Cyber Security Operations Lead

Key Objectives and Major Responsibilities:

Cyber Security Program

• Lead Security Operations to meet organization Cyber Security objectives & goals
• Communicate & work closely with IT Team, where operational security issues are identified
• Ability to anticipate and respond to changing priorities, and operate effectively in a dynamic demand-based environment, requiring extreme flexibility and responsiveness
• Partner with SOC and Incident Response teams in the event of a security incident to ensure timely mitigation and remediation efforts are completed
• Create and maintain security incident response plan and procedures.
• Communicate effectively, presenting complex technical matters clearly and concisely with audiences ranging from peers to Sr. Management
• Maintain current knowledge with respect to technologies and products both in house and in the market
• Recommend effective changes to enhance defense and response procedures
• Drive the team and evaluate, test, and select security tools and products

Stakeholder Management & Communication

• Ability to communicate technical ideas and strategies effectively to non-technical audiences, including executive leadership, via multiple mediums (e.g., written communications, verbal communications, presentations, etc.)
• Cybersecurity Technology Trends – Demonstrate a strong understanding of emerging trends in the cybersecurity technology landscape, including new technologies, processes, and ways of working
• Able to determine the impact of technological advancement on the company’s systems, applications, infrastructure, and practices
• Vendor/contract management – Ability to build effective relationships with third party providers, suppliers, and partners

SOC Operations and Incident Response

• Control & facilitate the identification, response, investigation, remediation, and reporting of information security incidents
• Manage the advance threat protection & strengthen the cyber incidents response framework & capabilities
• Develop, implement, and administer technical security standards, as well as a suite of security services and tools to address and mitigate security risk
• Examine impacts of new technologies on the organization’s overall information security
• Create operation reports and dashboard for management on security operations
• Drive vulnerability management operations – Vulnerability identification to remediation.

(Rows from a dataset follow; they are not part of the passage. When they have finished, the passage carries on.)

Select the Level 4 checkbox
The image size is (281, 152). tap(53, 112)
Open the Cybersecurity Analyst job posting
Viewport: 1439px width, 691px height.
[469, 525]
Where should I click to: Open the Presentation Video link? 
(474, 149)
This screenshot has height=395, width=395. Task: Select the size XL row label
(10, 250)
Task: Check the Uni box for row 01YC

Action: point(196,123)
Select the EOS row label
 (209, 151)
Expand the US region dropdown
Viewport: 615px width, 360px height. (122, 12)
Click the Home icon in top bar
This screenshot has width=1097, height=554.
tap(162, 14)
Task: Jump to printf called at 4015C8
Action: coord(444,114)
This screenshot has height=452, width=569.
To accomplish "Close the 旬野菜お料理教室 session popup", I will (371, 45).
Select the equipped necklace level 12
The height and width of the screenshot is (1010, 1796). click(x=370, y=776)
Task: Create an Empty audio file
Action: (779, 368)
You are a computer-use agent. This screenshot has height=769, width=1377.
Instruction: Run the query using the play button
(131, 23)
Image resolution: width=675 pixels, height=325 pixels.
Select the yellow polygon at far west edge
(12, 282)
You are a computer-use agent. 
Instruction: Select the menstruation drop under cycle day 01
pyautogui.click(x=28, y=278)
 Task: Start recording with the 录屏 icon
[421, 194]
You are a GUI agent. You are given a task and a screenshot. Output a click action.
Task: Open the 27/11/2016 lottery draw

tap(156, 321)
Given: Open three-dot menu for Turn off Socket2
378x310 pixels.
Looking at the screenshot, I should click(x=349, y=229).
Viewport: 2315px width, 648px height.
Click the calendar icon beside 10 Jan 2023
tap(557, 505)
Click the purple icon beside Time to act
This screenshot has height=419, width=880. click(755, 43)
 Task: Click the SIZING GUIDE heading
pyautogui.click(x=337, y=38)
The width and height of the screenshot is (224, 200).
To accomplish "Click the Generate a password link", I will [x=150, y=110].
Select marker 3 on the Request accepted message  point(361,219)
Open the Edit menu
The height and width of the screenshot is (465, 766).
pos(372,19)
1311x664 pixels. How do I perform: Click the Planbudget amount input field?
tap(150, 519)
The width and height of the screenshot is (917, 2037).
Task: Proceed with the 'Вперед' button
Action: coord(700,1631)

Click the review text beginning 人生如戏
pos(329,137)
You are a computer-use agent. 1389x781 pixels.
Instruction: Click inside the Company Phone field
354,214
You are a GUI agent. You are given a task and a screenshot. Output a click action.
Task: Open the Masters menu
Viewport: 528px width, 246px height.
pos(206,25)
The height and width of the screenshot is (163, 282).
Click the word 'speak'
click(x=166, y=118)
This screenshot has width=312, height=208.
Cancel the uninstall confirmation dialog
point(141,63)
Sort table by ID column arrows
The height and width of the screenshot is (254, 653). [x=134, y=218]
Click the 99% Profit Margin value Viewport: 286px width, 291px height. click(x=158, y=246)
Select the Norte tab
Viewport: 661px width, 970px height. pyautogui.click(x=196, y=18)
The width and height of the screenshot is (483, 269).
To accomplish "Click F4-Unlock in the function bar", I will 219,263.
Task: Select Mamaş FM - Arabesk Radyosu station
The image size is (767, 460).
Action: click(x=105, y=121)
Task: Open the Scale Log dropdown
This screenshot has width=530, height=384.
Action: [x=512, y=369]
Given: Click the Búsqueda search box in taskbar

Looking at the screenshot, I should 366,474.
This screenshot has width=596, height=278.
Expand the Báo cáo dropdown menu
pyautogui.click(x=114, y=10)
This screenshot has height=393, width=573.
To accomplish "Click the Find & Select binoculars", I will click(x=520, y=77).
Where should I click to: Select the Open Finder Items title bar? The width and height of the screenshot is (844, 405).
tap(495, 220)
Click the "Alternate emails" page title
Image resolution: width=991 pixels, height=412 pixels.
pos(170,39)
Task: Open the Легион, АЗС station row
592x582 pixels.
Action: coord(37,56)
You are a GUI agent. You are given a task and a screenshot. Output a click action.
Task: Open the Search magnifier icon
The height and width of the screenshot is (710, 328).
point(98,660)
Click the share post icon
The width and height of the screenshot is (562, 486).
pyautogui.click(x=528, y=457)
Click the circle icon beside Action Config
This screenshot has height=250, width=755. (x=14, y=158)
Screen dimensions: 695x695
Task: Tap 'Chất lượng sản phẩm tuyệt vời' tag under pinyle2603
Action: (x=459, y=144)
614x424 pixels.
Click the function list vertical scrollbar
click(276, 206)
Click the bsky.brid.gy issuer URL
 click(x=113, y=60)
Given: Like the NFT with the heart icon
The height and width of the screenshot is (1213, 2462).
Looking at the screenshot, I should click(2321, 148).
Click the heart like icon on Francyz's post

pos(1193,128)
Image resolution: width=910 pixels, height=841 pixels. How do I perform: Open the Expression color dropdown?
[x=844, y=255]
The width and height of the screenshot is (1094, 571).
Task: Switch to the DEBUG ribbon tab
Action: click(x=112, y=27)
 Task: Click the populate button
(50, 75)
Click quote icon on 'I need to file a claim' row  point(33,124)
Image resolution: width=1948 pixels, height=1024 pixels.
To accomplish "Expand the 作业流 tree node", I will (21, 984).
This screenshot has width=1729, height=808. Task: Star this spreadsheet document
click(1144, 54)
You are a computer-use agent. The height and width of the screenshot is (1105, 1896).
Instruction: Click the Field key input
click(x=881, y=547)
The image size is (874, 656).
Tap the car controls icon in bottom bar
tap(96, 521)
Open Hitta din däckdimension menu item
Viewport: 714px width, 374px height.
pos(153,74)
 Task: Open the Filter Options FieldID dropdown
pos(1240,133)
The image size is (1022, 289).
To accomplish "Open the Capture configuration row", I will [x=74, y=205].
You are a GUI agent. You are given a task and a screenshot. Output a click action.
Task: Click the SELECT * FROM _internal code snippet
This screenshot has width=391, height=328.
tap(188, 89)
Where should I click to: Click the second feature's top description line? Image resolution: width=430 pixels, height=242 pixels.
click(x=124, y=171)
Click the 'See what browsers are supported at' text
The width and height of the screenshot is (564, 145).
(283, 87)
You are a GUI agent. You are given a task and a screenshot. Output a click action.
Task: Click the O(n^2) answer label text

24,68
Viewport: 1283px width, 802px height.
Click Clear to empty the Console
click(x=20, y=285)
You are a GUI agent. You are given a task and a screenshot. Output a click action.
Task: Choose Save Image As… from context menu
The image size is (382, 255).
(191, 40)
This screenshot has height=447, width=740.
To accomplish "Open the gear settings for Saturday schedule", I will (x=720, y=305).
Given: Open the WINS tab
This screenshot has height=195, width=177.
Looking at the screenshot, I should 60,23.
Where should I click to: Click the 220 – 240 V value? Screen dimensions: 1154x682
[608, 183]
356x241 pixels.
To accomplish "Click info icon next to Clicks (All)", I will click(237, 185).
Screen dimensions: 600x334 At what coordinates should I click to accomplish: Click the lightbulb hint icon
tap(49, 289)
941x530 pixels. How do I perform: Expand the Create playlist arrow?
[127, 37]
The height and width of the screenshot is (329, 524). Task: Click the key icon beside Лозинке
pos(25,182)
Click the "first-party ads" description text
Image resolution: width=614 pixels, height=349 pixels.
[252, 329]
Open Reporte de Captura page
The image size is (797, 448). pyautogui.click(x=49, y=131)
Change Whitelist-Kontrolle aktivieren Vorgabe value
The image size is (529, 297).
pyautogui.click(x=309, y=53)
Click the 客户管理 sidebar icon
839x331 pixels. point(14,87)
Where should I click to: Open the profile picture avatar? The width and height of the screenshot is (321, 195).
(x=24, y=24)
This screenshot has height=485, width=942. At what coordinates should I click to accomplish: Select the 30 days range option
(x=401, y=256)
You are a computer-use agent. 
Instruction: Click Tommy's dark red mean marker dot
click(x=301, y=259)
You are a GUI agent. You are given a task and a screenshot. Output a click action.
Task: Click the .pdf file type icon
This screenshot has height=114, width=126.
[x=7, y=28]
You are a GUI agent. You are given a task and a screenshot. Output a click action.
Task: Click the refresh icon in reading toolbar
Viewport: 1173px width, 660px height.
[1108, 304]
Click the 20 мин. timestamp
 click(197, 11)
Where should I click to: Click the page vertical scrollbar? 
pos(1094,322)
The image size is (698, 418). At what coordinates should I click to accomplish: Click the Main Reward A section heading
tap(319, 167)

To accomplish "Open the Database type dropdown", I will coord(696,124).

 Key Capabilities and Competencies

• In-depth knowledge of modern security concepts such as common attack vectors, malware, security analytics and threat intelligence
• Understanding of Cybersecurity Operations models and technologies (cloud, automation, orchestration, analytics, and risk-based approaches)
• Excellent understanding of major regulatory and industry standards such as NIST and MITRE ATT&ACK framework.
• Work closely with SOC partner, Cert-in and other similar bodies and act promptly on latest cyber threat advisories
• Experience with Endpoint Detection & Response (EDR/XDR), automation (SOAR) and SIEM tools.
• Ability to review, test (POC), finalize & propose Security tools, meeting organization requirements
• Ability to review existing Cyber Security posture of the organization and highlight areas of improvements and potential gaps in cyber controls
• Fair knowledge and hands-on experience in Antivirus, Patching, systems hardening and server & endpoint protection
• Knowledge and hands-on with tools and technologies like MFA, MDM, Data Discovery & Classification, NAC, Encryption, DLP, PAM, IPS/IDS, WAF, Firewall, Proxy, AD, O365, SOC operations, Proxy etc.
• Competence to review Vulnerability Reports and suggest/ propose remedial actions
• Work closely with Security Partners and act promptly on Security Advisories and vulnerabilities
• Fair knowledge of regulatory guidelines, legislations, statutory requirements, and its application within the Company
• Good understanding of the information security principles, policies, practices, and implementation of next generation technologies
• Understanding of the nature of cyber threats and risks to the Company’s information assets
• Ability to correlate information & cyber security issues & mitigation plan with the overall Company’s strategy
• Ability to efficiently project manage, and possess written and oral communication skills
• Ability to collaborate with functional teams and work closely on information security initiatives

Qualification and Experience

• Diploma/ Bachelor’s Degree in Cybersecurity, Computer Science, Information Systems, related field, or equivalent training and/or experience
• CEH, GCIH, XDR certification or other Cyber Security Certifications would be an advantage
• Overall, 8-12 years of relevant experience in information security & crisis management. Preference shall be given to experience in Insurance tech, IT or BFSI.
• Knowledge of information security standards such as ISO, PCI etc.